(Items listed in a dataset)

>>>>>

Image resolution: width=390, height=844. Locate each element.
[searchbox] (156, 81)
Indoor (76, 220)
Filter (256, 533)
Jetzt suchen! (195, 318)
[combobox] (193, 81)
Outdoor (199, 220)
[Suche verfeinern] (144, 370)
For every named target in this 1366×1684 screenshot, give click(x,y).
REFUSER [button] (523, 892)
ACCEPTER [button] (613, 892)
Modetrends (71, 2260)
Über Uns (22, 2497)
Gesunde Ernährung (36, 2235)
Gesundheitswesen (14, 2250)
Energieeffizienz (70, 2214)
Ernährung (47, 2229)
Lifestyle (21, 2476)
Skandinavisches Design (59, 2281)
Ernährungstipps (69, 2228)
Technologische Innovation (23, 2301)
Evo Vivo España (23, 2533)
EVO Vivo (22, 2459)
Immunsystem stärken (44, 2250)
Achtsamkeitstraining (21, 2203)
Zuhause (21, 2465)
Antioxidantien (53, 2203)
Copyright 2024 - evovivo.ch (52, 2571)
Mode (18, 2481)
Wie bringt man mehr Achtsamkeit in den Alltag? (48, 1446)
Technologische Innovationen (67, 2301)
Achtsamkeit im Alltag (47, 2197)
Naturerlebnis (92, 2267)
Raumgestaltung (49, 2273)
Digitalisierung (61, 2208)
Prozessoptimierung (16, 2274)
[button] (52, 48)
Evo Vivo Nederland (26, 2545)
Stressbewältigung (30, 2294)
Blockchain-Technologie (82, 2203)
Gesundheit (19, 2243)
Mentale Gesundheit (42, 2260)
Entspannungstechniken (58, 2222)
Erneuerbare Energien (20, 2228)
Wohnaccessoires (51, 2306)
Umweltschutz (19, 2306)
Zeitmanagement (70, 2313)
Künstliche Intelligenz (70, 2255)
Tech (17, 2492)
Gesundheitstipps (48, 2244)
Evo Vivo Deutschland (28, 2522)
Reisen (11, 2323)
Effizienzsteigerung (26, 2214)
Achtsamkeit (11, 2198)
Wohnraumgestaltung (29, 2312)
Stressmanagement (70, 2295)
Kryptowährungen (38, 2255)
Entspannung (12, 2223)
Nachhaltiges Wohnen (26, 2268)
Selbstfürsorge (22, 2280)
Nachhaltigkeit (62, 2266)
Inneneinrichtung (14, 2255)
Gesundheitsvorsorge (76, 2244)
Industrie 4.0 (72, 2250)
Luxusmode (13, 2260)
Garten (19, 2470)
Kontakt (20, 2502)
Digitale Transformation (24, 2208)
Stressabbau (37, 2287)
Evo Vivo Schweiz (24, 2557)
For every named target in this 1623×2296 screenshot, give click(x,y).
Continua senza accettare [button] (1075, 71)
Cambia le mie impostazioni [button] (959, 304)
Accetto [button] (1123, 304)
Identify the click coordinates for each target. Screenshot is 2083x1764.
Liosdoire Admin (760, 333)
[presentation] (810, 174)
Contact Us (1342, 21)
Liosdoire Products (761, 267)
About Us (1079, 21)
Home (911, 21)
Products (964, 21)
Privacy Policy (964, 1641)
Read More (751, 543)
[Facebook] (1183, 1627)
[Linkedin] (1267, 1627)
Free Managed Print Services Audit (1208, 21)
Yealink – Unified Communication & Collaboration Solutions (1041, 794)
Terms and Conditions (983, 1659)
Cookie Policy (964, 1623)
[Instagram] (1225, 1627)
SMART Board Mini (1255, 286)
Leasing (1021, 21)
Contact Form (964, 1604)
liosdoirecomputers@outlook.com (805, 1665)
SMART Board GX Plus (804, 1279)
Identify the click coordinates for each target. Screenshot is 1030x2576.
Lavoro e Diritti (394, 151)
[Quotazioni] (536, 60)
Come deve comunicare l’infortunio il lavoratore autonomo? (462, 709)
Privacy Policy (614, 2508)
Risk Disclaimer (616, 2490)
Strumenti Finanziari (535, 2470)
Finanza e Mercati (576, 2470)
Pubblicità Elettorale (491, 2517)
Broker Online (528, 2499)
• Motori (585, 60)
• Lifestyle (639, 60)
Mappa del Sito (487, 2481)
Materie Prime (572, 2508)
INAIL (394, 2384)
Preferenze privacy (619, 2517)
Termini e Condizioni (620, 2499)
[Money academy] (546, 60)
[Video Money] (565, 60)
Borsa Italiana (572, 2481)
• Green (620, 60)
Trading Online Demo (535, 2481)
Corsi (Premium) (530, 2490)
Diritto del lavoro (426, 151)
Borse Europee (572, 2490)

<<<<<

WHAT THE EXERCISE ASKS:
From the line holding "Privacy Policy (964, 1641)" down to the final line above, quote every line exactly and only those lines.

SOLVED PROBLEM:
Privacy Policy (964, 1641)
Read More (751, 543)
[Facebook] (1183, 1627)
[Linkedin] (1267, 1627)
Free Managed Print Services Audit (1208, 21)
Yealink – Unified Communication & Collaboration Solutions (1041, 794)
Terms and Conditions (983, 1659)
Cookie Policy (964, 1623)
[Instagram] (1225, 1627)
SMART Board Mini (1255, 286)
Leasing (1021, 21)
Contact Form (964, 1604)
liosdoirecomputers@outlook.com (805, 1665)
SMART Board GX Plus (804, 1279)
Identify the click coordinates for each target. Screenshot is 1030x2576.
Lavoro e Diritti (394, 151)
[Quotazioni] (536, 60)
Come deve comunicare l’infortunio il lavoratore autonomo? (462, 709)
Privacy Policy (614, 2508)
Risk Disclaimer (616, 2490)
Strumenti Finanziari (535, 2470)
Finanza e Mercati (576, 2470)
Pubblicità Elettorale (491, 2517)
Broker Online (528, 2499)
• Motori (585, 60)
• Lifestyle (639, 60)
Mappa del Sito (487, 2481)
Materie Prime (572, 2508)
INAIL (394, 2384)
Preferenze privacy (619, 2517)
Termini e Condizioni (620, 2499)
[Money academy] (546, 60)
[Video Money] (565, 60)
Borsa Italiana (572, 2481)
• Green (620, 60)
Trading Online Demo (535, 2481)
Corsi (Premium) (530, 2490)
Diritto del lavoro (426, 151)
Borse Europee (572, 2490)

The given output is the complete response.